(INFORMATION SHOWN)
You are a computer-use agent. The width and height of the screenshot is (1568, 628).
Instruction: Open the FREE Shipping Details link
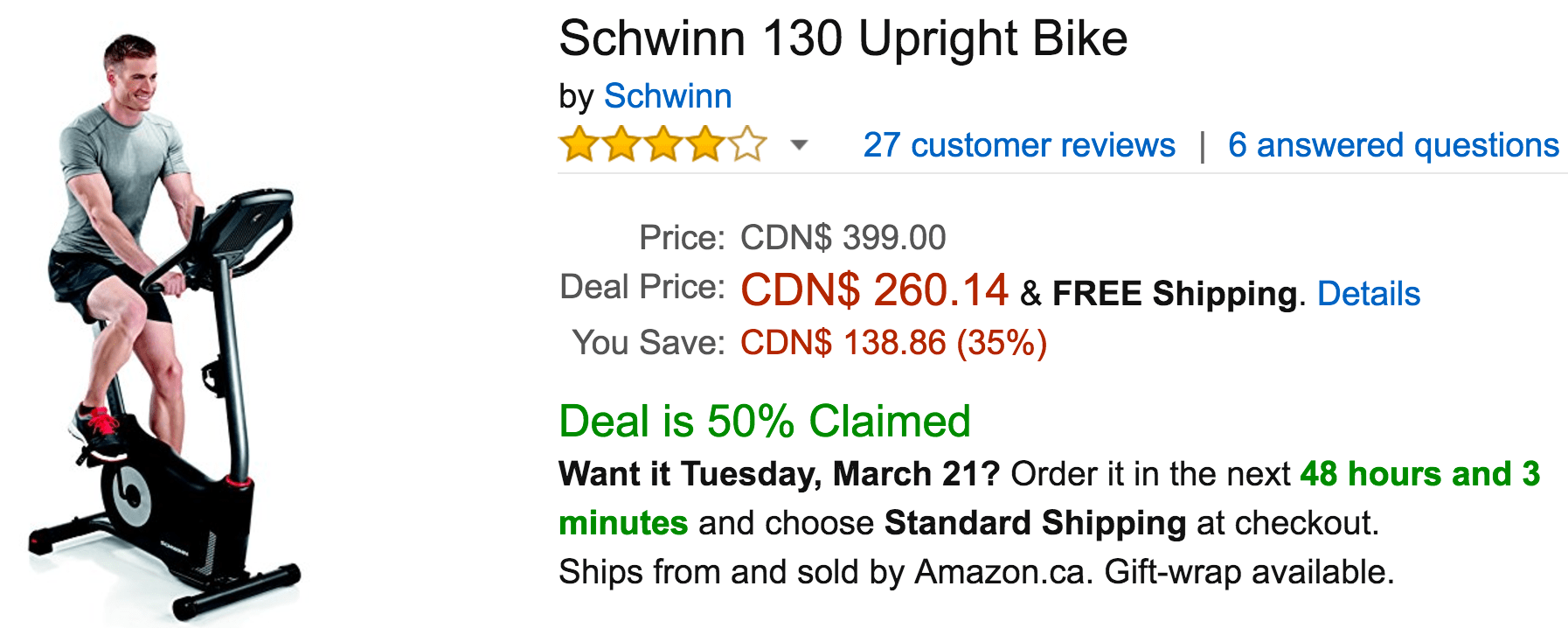[1369, 294]
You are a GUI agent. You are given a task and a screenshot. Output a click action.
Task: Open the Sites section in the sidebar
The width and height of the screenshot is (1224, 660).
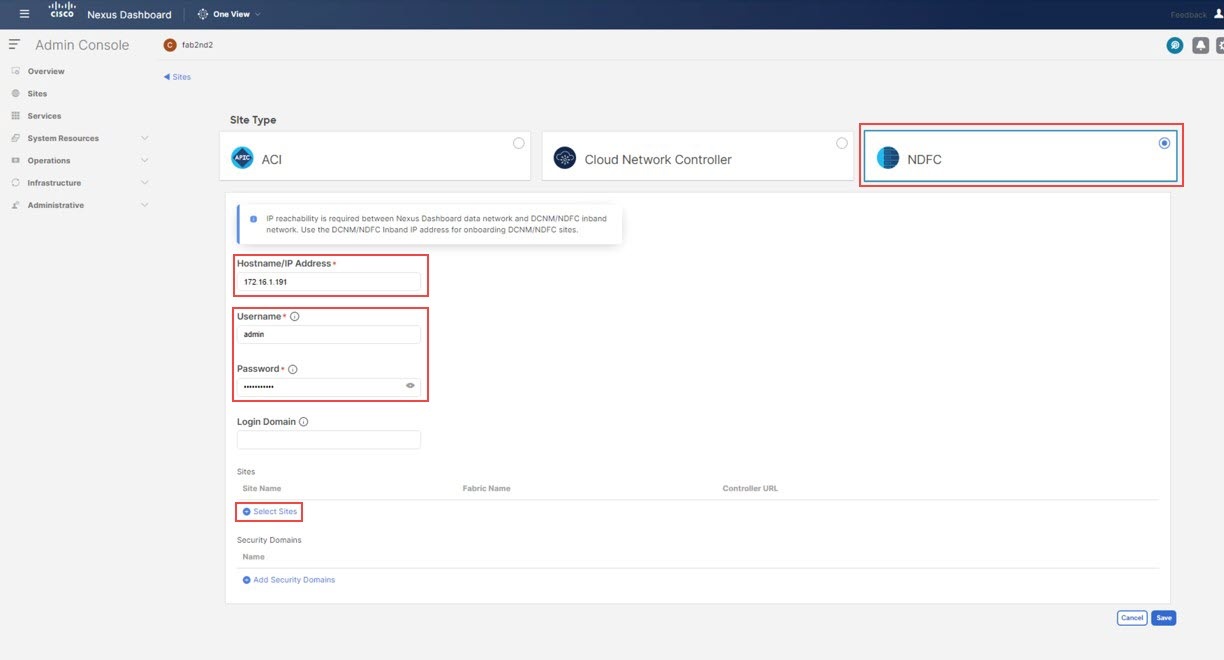[x=40, y=93]
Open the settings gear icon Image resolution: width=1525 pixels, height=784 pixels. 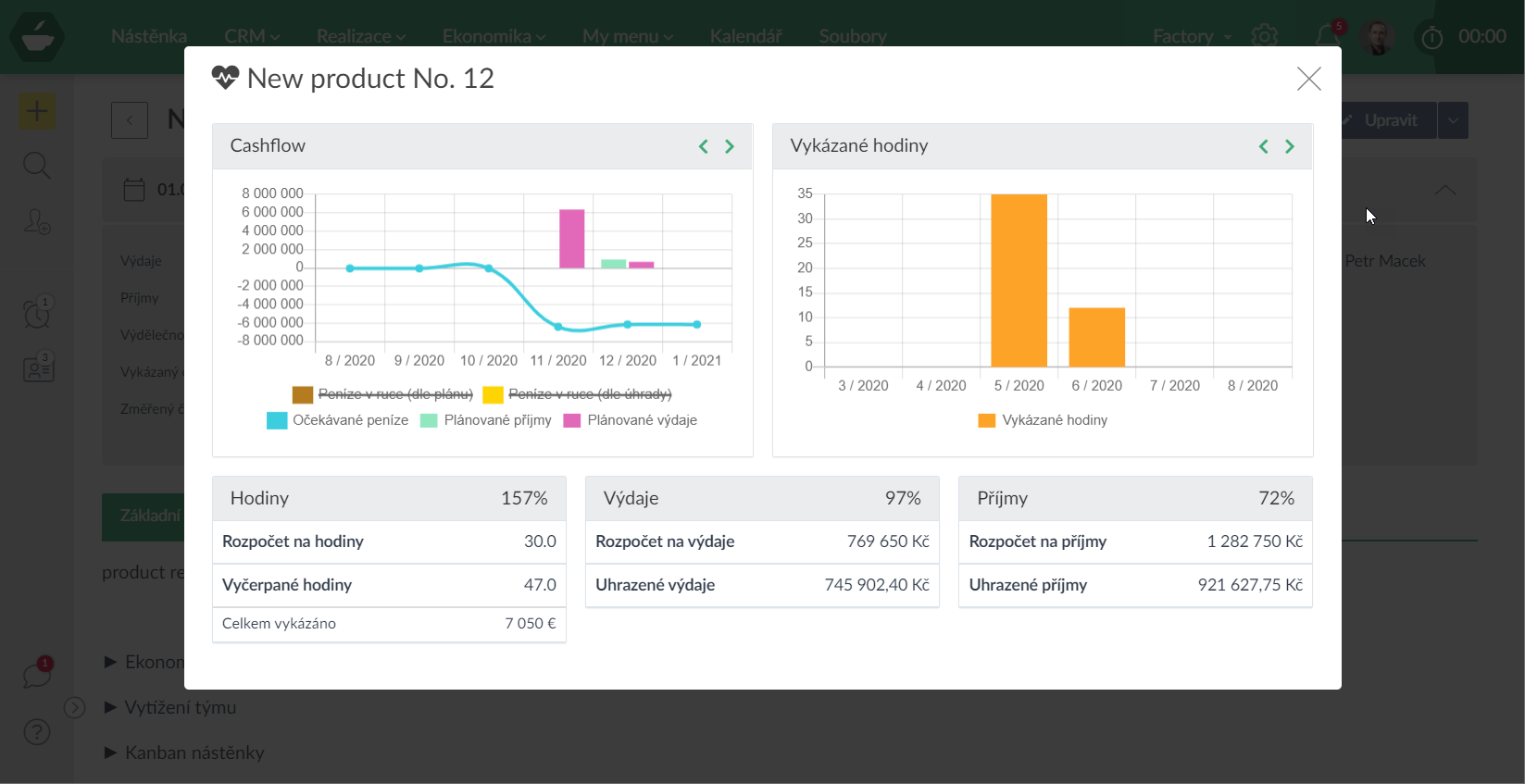1264,36
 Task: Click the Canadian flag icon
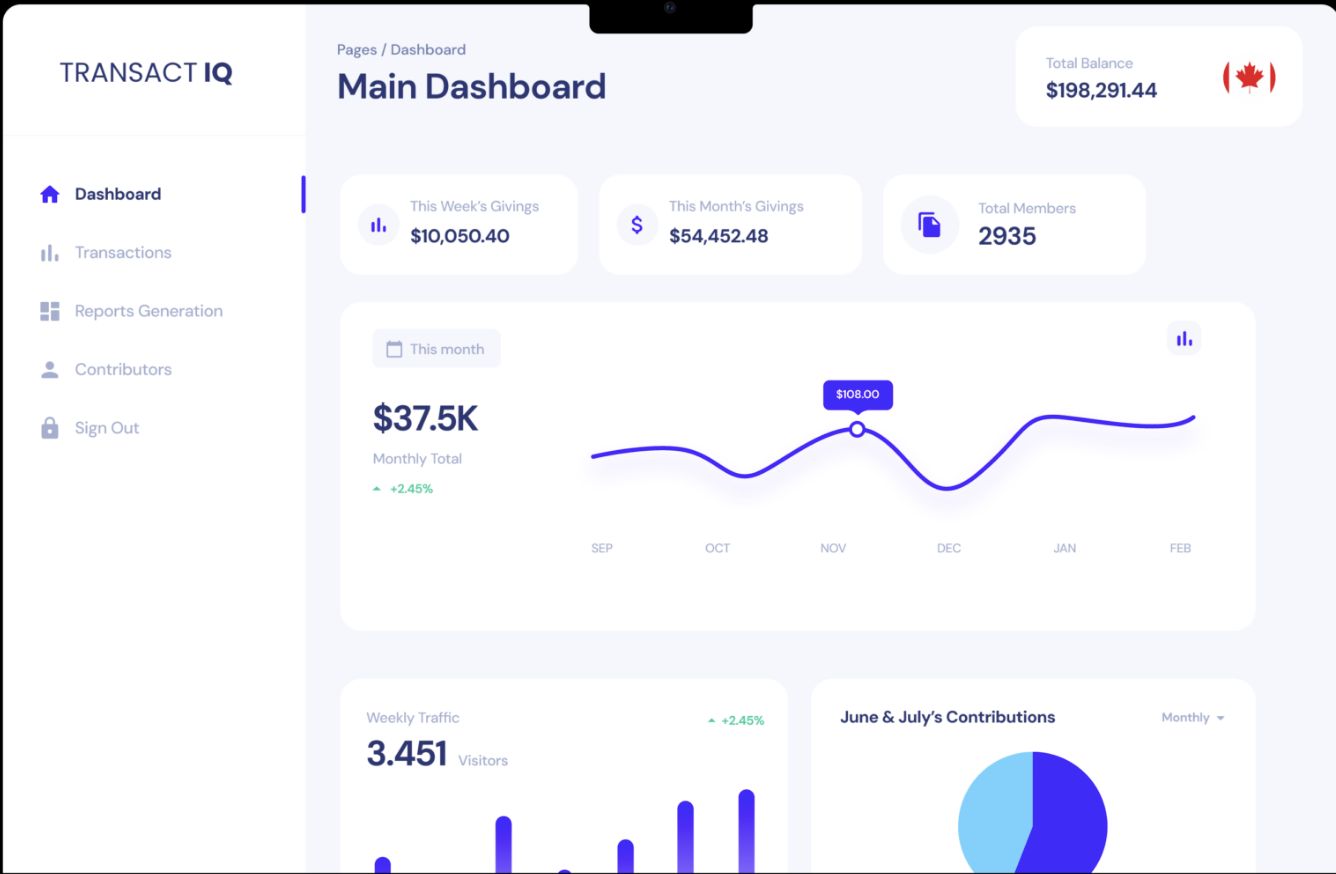click(x=1249, y=77)
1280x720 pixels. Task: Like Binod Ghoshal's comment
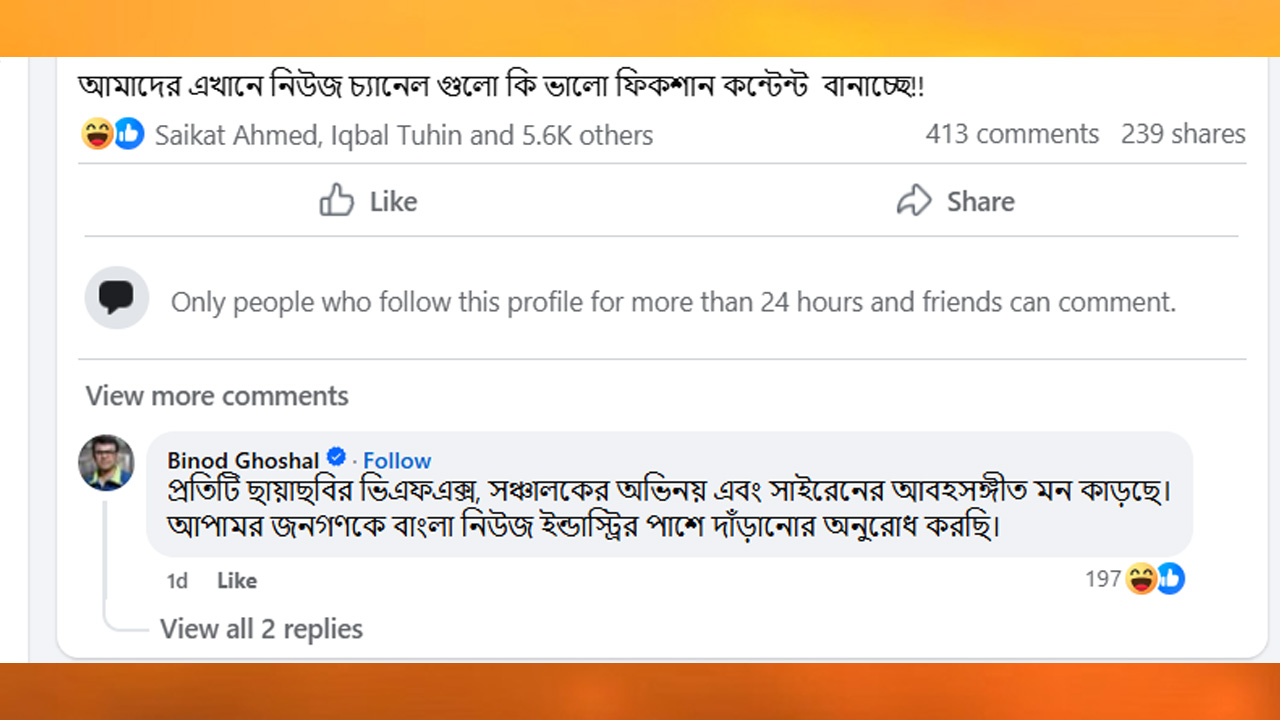[x=237, y=581]
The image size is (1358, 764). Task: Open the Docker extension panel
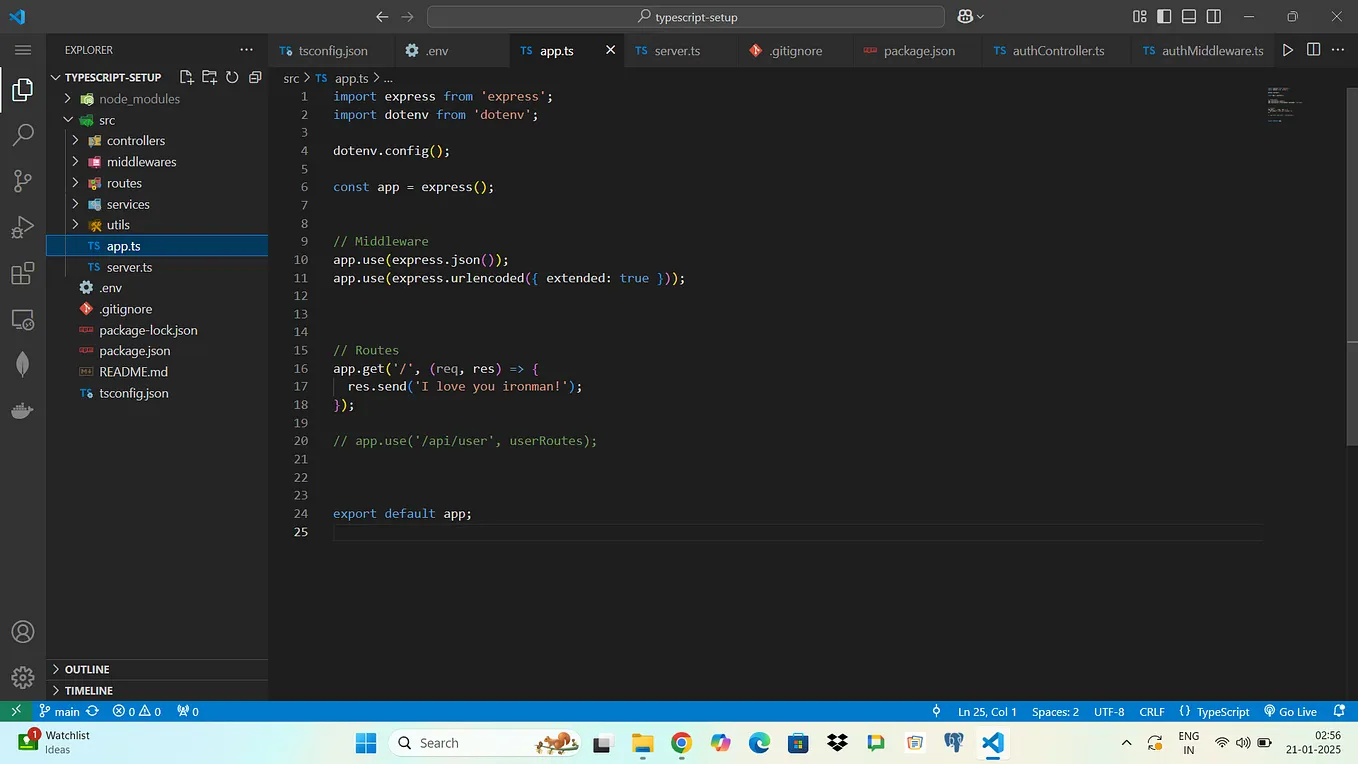click(x=22, y=410)
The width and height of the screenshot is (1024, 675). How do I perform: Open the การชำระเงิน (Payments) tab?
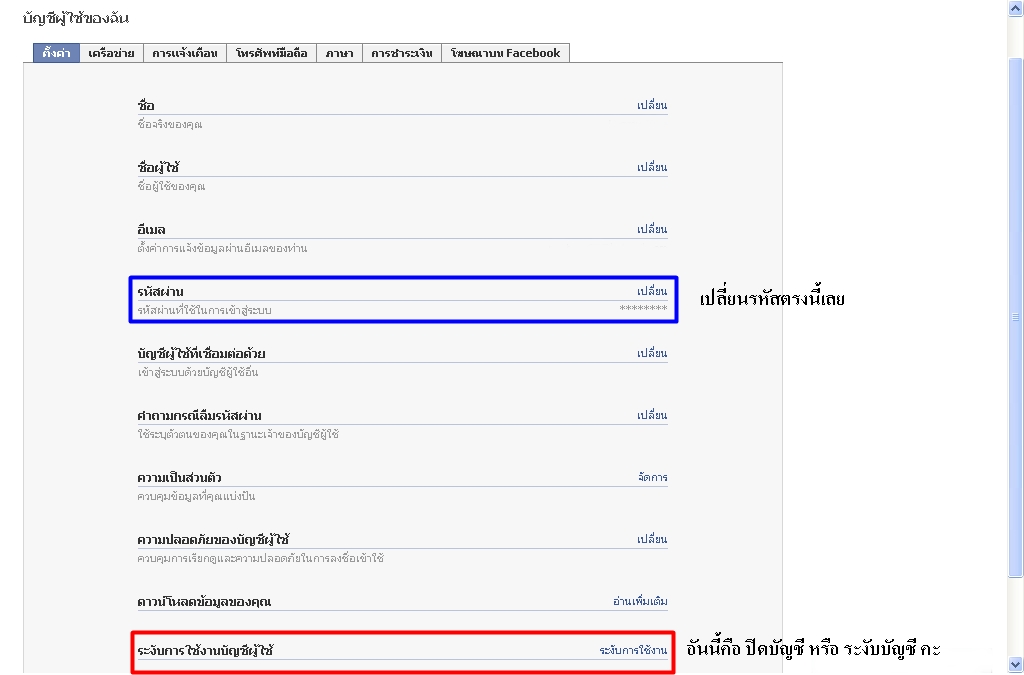pos(401,53)
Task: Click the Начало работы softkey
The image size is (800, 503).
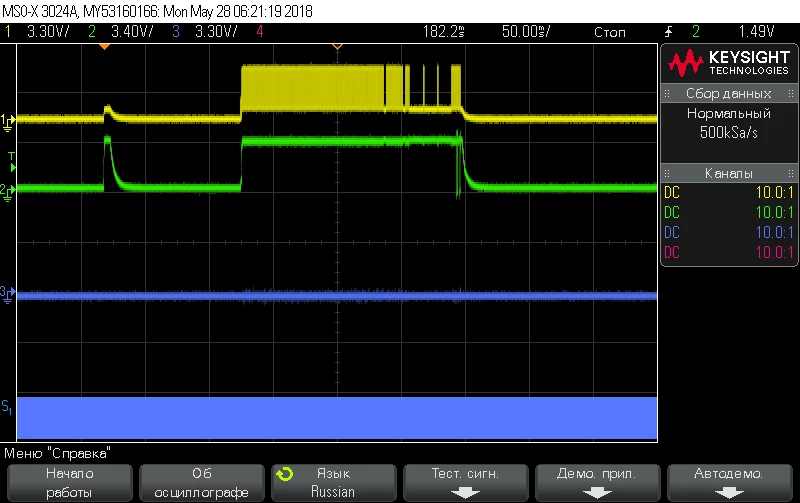Action: click(x=69, y=483)
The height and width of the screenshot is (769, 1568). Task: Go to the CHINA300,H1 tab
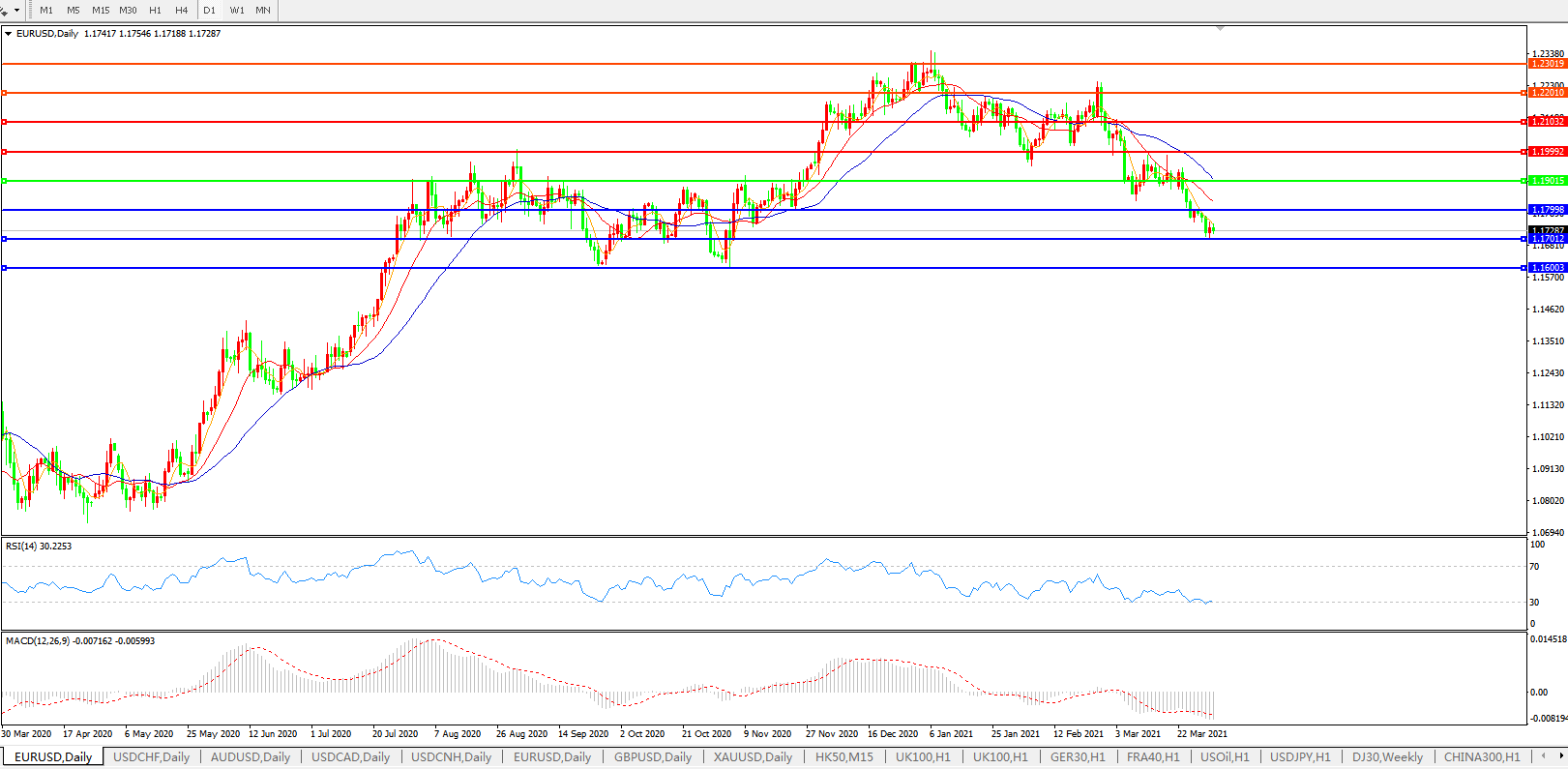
(End INFORMATION SHOWN)
[INSTRUCTIONS TO FOLLOW]
Return verbatim every line from the line containing "The width and height of the screenshot is (1024, 675)." to the last line of the entries above, inclusive, and leave out the pictures.

[RESULT]
The width and height of the screenshot is (1024, 675). How do I perform: Open the การชำระเงิน (Payments) tab?
pos(401,53)
Task: Click the Начало работы softkey
The image size is (800, 503).
Action: click(x=69, y=483)
The height and width of the screenshot is (769, 1568). Task: Go to the CHINA300,H1 tab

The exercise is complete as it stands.